By not executing code that exploits that vulnerability, or preventing it from executing in a way that causes harm.
For example, the Firefox 57.0.4 patch prevents (or seriously mitigates) javascript from being used as an attack vector: https://blog.mozilla.org/security/2018/01/03/mitigations-landing-new-class-timing-attack/
There is a crapton of hardware errata in any modern processor, and firmware or software mitigations are common practice.
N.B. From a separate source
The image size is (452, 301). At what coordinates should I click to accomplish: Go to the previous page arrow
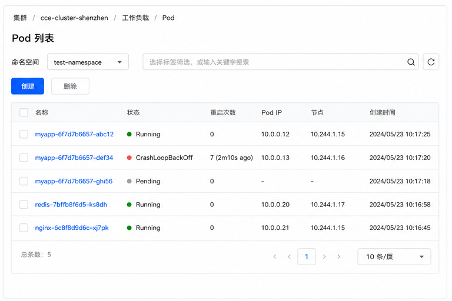pos(289,257)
Eventually, once essentially everything is patched, it will be exceedingly rare to find an attack vector even on vulnerable hardware, and people will stop trying to take advantage of the vulnerability because the number of viable targets will be minuscule.
Meltdown and Spectre are pretty serious issues, but it's not the end of the world.
Anyway, the AV patches mention aren't so AV can protect against Meltdown and Specter (they can't, except by detecting and quarantining malware/viruses that use it), it's so the Windows mitigations don't brick the AV (which essentially use rootkits that the Windows patch would break, making unpatched versions of the AV nonfunctional).
But it has to detect the code that exploits vulnerability first, which is, both judging by common sense and the original paper published by research team which discovered vulnerability is "theoretically possible but highly unlikely".
Yes, sure there are a lot of CPU (and not only CPU) "bugs" which can be exploited, rowhammer is nasty one too as an example, and some of them are not even completely mitigated especially in home PC-s, but when there is such hype around some of them it usually leads to a lot of exploits "in the wild"...
Patching AV itself to protect it from exploit makes sense though, unlike claims about protecting OS...
Also, played around with proof-of-concept code which was published along with the paper, and it is a lot of fun. For example it was easily capable of breaching guest isolation from inside VM running on rather old version of vmware player on unpatched windows.